▶ [Input]
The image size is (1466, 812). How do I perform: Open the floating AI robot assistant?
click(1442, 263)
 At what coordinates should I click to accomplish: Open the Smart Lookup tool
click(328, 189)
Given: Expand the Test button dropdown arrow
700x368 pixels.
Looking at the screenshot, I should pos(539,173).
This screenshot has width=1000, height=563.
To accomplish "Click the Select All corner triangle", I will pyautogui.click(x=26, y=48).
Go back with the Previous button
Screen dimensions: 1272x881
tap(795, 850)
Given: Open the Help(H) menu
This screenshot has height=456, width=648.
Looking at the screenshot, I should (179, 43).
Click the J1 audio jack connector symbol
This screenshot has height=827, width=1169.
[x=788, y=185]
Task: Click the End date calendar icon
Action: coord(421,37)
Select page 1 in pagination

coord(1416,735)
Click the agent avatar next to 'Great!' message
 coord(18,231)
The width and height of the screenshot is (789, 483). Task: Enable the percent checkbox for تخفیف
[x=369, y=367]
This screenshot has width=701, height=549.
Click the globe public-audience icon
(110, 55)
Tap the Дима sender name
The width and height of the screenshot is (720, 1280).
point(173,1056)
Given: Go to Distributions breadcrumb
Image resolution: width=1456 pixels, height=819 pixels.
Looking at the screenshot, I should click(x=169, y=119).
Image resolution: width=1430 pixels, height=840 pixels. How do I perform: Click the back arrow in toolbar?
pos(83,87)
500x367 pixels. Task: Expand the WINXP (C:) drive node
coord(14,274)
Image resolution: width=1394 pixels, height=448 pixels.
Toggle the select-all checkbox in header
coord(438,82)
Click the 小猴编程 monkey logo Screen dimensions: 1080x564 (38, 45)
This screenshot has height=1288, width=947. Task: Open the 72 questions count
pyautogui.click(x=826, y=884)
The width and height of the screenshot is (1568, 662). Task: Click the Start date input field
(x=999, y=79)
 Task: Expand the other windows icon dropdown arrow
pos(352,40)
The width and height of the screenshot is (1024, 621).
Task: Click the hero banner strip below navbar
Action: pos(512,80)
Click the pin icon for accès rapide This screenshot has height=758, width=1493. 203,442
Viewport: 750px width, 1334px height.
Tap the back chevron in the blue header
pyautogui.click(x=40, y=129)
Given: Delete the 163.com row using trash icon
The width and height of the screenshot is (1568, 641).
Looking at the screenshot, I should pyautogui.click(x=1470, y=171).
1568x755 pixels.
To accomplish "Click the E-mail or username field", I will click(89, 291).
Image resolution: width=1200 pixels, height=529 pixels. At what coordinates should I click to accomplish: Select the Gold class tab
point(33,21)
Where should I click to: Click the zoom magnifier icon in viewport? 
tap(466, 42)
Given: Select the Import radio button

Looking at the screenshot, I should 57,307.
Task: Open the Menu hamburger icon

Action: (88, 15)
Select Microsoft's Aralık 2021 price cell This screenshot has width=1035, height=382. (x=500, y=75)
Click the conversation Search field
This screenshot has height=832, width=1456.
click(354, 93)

▶ [Your instructions] Copy out all of the data above word for word, line by line, without changing anything.

▶ [Exercise answer]
The image size is (1466, 812). How do I perform: Open the floating AI robot assistant?
click(1442, 263)
 At what coordinates should I click to accomplish: Open the Smart Lookup tool
click(328, 189)
Given: Expand the Test button dropdown arrow
700x368 pixels.
Looking at the screenshot, I should pos(539,173).
This screenshot has width=1000, height=563.
To accomplish "Click the Select All corner triangle", I will pyautogui.click(x=26, y=48).
Go back with the Previous button
Screen dimensions: 1272x881
tap(795, 850)
Given: Open the Help(H) menu
This screenshot has height=456, width=648.
Looking at the screenshot, I should (179, 43).
Click the J1 audio jack connector symbol
This screenshot has height=827, width=1169.
[x=788, y=185]
Task: Click the End date calendar icon
Action: coord(421,37)
Select page 1 in pagination

coord(1416,735)
Click the agent avatar next to 'Great!' message
 coord(18,231)
The width and height of the screenshot is (789, 483). Task: Enable the percent checkbox for تخفیف
[x=369, y=367]
This screenshot has width=701, height=549.
Click the globe public-audience icon
(110, 55)
Tap the Дима sender name
The width and height of the screenshot is (720, 1280).
point(173,1056)
Given: Go to Distributions breadcrumb
Image resolution: width=1456 pixels, height=819 pixels.
Looking at the screenshot, I should click(x=169, y=119).
Image resolution: width=1430 pixels, height=840 pixels. How do I perform: Click the back arrow in toolbar?
pos(83,87)
500x367 pixels. Task: Expand the WINXP (C:) drive node
coord(14,274)
Image resolution: width=1394 pixels, height=448 pixels.
Toggle the select-all checkbox in header
coord(438,82)
Click the 小猴编程 monkey logo Screen dimensions: 1080x564 (38, 45)
This screenshot has height=1288, width=947. Task: Open the 72 questions count
pyautogui.click(x=826, y=884)
The width and height of the screenshot is (1568, 662). Task: Click the Start date input field
(x=999, y=79)
 Task: Expand the other windows icon dropdown arrow
pos(352,40)
The width and height of the screenshot is (1024, 621).
Task: Click the hero banner strip below navbar
Action: pos(512,80)
Click the pin icon for accès rapide This screenshot has height=758, width=1493. 203,442
Viewport: 750px width, 1334px height.
Tap the back chevron in the blue header
pyautogui.click(x=40, y=129)
Given: Delete the 163.com row using trash icon
The width and height of the screenshot is (1568, 641).
Looking at the screenshot, I should pyautogui.click(x=1470, y=171).
1568x755 pixels.
To accomplish "Click the E-mail or username field", I will click(89, 291).
Image resolution: width=1200 pixels, height=529 pixels. At what coordinates should I click to accomplish: Select the Gold class tab
point(33,21)
Where should I click to: Click the zoom magnifier icon in viewport? 
tap(466, 42)
Given: Select the Import radio button

Looking at the screenshot, I should 57,307.
Task: Open the Menu hamburger icon

Action: (88, 15)
Select Microsoft's Aralık 2021 price cell This screenshot has width=1035, height=382. (x=500, y=75)
Click the conversation Search field
This screenshot has height=832, width=1456.
click(354, 93)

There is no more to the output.